Historical population
| Census | Pop. | Note | %± |
| 1910 | 162 |  | — |
| 1920 | 186 |  | 14.8% |
| 1930 | 149 |  | −19.9% |
| 1940 | 103 |  | −30.9% |
| 1950 | 92 |  | −10.7% |
| 1960 | 77 |  | −16.3% |
| 1970 | 71 |  | −7.8% |
| 1980 | 89 |  | 25.4% |
| 1990 | 117 |  | 31.5% |
| 2000 | 106 |  | −9.4% |
| 2010 | 114 |  | 7.5% |
| 2020 | 109 |  | −4.4% |
U.S. Decennial Census

===2010 census===
As of the census of 2010, there were 114 people, 47 households, and 33 families living in the village. The population density was 1266.7 PD/sqmi. There were 54 housing units at an average density of 600.0 /sqmi. The racial makeup of the village was 100.0% White. Hispanic or Latino of any race were 4.4% of the population.

There were 47 households, of which 31.9% had children under the age of 18 living with them, 59.6% were married couples living together, 6.4% had a female householder with no husband present, 4.3% had a male householder with no wife present, and 29.8% were non-families. 25.5% of all households were made up of individuals, and 10.7% had someone living alone who was 65 years of age or older. The average household size was 2.43 and the average family size was 2.94.

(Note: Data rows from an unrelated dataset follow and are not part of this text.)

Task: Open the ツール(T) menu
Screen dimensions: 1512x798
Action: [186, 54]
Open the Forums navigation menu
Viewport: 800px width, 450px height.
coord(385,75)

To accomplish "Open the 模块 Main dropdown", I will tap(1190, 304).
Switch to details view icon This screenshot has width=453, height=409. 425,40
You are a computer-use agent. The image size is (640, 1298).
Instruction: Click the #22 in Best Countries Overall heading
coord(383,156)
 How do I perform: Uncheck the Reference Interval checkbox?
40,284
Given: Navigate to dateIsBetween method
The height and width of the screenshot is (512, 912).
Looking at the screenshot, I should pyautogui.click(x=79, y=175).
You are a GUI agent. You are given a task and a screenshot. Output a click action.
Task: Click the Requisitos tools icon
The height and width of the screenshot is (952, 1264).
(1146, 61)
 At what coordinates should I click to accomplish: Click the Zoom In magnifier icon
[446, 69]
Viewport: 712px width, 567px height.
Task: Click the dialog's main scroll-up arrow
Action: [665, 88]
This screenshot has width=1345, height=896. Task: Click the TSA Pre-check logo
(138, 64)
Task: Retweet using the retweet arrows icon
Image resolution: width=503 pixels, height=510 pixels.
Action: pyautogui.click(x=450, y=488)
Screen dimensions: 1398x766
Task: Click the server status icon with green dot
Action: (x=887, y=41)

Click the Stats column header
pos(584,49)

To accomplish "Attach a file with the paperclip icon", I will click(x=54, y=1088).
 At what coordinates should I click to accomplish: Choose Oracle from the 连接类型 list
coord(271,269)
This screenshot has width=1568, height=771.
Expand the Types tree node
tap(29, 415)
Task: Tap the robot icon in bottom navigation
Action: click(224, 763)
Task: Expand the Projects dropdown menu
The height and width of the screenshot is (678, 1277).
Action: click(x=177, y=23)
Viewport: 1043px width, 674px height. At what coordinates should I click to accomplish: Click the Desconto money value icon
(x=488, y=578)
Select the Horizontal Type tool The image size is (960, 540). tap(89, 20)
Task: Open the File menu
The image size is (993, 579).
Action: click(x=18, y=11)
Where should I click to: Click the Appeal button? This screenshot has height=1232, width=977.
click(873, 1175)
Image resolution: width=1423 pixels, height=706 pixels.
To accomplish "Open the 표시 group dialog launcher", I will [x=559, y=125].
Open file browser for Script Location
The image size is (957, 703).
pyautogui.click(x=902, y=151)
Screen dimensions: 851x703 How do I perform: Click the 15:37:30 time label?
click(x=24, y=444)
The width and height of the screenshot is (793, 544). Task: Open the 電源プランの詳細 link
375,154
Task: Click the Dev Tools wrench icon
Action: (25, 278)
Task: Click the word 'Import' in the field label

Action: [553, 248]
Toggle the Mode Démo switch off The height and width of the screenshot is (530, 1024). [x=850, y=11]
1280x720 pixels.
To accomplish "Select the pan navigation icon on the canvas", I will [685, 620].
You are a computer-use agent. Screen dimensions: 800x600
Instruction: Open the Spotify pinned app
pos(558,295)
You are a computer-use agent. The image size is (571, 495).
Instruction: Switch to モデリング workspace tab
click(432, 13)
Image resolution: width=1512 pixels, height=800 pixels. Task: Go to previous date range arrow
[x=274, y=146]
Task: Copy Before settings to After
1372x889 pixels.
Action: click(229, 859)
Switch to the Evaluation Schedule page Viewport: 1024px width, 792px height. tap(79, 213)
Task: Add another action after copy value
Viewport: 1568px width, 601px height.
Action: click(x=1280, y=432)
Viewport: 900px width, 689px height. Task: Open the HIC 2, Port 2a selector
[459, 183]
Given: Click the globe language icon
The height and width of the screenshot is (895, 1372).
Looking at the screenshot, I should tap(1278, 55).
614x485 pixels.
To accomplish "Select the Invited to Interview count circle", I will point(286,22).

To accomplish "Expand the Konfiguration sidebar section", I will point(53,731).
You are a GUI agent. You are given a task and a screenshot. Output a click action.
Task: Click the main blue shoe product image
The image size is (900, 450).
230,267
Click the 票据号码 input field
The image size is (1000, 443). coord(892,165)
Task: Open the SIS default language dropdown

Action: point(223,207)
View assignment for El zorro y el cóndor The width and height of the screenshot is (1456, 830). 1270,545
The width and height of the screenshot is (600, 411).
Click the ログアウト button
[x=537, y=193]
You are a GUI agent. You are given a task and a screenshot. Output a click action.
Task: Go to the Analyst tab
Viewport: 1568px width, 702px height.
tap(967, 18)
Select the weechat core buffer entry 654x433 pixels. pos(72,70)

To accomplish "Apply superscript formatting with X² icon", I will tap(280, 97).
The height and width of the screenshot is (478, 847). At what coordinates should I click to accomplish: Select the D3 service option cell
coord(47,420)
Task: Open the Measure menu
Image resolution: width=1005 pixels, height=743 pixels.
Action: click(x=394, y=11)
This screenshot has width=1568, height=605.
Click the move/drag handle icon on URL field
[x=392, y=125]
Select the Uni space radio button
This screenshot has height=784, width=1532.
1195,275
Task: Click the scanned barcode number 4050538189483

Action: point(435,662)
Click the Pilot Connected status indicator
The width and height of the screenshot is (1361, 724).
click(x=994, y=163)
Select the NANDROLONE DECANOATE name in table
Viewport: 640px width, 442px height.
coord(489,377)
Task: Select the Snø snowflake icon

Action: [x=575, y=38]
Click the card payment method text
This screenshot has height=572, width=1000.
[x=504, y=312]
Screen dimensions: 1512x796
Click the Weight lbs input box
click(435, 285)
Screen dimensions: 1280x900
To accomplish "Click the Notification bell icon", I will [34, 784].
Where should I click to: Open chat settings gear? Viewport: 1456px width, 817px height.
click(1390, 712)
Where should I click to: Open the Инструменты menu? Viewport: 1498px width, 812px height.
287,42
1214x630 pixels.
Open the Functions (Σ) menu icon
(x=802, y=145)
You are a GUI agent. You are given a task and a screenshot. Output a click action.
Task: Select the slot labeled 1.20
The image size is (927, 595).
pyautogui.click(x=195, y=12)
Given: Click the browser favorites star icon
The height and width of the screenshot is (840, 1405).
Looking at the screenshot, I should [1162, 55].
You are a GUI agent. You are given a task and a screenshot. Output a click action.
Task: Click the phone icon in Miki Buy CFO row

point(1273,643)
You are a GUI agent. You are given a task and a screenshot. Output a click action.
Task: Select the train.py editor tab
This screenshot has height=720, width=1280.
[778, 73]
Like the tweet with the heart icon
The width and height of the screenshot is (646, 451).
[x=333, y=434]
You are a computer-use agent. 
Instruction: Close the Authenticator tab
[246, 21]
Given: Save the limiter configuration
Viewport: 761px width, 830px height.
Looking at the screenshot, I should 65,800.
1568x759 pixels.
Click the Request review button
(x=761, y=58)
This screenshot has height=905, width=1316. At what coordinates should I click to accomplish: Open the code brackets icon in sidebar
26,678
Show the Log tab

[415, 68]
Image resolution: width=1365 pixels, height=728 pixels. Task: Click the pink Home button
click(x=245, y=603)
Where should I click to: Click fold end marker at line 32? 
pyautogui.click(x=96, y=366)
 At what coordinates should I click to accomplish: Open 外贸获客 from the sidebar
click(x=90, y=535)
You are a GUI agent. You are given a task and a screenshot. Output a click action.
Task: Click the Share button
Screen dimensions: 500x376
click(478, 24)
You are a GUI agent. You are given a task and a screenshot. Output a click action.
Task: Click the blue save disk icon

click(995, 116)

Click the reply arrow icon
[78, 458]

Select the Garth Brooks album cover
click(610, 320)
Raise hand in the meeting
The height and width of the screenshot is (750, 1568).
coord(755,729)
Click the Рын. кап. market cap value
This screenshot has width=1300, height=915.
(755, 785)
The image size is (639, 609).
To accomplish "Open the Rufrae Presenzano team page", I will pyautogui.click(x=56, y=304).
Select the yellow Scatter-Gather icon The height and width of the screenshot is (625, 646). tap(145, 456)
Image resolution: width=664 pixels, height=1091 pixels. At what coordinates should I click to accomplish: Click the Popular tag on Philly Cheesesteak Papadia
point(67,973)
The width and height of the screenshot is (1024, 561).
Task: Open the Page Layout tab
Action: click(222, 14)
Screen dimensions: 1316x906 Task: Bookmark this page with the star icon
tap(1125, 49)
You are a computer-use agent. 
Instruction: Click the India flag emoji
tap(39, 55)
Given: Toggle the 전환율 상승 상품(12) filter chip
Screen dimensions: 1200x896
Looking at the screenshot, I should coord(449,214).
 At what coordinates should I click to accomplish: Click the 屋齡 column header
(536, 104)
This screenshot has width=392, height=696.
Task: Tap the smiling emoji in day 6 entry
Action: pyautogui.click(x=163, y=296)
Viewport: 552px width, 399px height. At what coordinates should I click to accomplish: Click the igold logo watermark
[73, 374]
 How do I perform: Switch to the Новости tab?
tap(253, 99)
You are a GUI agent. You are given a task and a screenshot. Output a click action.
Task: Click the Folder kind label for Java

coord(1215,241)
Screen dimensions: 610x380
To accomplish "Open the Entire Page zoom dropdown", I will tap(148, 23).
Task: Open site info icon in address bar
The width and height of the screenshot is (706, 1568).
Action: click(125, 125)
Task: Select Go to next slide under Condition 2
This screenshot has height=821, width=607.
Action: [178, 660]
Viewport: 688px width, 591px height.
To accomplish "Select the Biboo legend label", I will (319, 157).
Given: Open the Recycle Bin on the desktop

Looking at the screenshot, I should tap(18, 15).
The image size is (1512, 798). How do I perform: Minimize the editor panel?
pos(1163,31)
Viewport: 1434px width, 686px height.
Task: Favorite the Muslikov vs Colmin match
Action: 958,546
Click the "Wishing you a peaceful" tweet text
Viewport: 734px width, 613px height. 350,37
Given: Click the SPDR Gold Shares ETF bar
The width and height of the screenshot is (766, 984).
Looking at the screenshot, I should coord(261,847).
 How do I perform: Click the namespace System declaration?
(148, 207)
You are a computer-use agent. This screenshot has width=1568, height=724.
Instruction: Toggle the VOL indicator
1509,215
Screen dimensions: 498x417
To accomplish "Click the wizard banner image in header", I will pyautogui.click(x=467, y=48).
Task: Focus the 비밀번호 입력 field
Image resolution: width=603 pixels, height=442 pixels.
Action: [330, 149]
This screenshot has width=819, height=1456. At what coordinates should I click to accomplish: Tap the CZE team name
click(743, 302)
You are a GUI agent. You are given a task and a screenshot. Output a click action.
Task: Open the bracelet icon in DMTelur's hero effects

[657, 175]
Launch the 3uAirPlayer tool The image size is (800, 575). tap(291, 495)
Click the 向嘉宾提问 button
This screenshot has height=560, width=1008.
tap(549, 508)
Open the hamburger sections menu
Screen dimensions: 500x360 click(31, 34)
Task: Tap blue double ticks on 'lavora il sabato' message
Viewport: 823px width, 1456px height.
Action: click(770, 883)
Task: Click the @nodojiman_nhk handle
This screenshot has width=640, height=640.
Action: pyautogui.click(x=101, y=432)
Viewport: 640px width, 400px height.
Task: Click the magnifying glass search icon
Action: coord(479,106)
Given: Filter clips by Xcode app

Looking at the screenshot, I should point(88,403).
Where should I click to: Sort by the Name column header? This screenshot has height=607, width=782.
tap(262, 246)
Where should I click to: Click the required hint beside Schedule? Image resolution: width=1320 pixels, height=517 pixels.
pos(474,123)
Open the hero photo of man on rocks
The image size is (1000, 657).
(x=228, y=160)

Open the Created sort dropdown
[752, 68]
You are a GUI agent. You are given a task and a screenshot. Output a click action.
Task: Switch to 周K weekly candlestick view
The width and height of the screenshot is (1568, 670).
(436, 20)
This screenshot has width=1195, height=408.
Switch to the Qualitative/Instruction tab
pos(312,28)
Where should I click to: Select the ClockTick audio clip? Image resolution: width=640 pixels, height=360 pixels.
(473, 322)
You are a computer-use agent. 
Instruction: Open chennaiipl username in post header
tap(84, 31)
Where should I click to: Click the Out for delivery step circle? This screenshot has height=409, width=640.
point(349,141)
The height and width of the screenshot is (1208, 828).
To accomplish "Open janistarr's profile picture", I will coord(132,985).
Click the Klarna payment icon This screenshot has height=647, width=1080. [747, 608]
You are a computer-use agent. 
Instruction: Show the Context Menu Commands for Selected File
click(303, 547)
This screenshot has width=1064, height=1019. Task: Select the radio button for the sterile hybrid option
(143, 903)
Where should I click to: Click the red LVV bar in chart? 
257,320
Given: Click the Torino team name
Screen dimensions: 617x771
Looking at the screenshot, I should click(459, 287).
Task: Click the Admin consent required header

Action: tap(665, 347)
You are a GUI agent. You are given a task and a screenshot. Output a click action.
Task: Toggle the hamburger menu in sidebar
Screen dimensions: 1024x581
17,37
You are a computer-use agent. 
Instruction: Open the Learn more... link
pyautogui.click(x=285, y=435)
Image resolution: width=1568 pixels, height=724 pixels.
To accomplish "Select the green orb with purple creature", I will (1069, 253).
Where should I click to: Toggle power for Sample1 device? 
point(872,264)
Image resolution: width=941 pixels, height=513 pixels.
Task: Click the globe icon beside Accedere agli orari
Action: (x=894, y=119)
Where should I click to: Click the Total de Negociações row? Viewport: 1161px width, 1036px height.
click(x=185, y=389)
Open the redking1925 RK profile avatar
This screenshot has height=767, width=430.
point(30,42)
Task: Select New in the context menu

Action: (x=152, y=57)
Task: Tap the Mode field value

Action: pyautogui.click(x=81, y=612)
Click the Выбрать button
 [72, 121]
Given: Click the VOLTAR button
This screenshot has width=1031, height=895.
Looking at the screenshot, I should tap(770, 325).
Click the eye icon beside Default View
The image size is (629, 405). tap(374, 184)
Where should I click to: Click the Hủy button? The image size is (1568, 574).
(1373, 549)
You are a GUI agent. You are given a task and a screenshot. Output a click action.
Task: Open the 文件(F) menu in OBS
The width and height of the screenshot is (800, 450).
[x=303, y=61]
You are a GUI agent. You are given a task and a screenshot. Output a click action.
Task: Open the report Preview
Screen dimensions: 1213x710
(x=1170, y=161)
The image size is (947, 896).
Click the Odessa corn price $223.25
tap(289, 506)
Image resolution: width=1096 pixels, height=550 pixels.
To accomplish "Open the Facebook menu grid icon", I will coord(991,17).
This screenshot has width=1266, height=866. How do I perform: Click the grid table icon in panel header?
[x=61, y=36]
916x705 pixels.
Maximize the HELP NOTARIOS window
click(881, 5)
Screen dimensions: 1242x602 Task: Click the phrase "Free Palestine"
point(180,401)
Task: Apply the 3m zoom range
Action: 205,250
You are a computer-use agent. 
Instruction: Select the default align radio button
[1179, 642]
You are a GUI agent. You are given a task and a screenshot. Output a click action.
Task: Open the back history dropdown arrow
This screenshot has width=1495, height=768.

The median age in the village was 38.8 years. 25.4% of residents were under the age of 18; 5.3% were between the ages of 18 and 24; 26.2% were from 25 to 44; 30.8% were from 45 to 64; and 12.3% were 65 years of age or older. The gender makeup of the village was 50.9% male and 49.1% female.

===2000 census===
As of the census of 2000, there were 106 people, 44 households, and 31 families living in the village. The population density was 1,226.3 PD/sqmi. There were 46 housing units at an average density of 532.2 /sqmi. The racial makeup of the village was 94.34% White, 1.89% Native American, and 3.77% from two or more races. Hispanic or Latino of any race were 3.77% of the population.

There were 44 households, out of which 31.8% had children under the age of 18 living with them, 63.6% were married couples living together, 4.5% had a female householder with no husband present, and 29.5% were non-families. 22.7% of all households were made up of individuals, and 6.8% had someone living alone who was 65 years of age or older. The average household size was 2.41 and the average family size was 2.90.

In the village, the population was spread out, with 26.4% under the age of 18, 1.9% from 18 to 24, 32.1% from 25 to 44, 27.4% from 45 to 64, and 12.3% who were 65 years of age or older. The median age was 39 years. For every 100 females, there were 130.4 males. For every 100 females age 18 and over, there were 116.7 males.

As of 2000 the median income for a household in the village was $41,875, and the median income for a family was $47,813. Males had a median income of $32,000 versus $23,125 for females. The per capita income for the village was $16,156. There were no families and 2.8% of the population living below the poverty line, including no under eighteens and 21.4% of those over 64.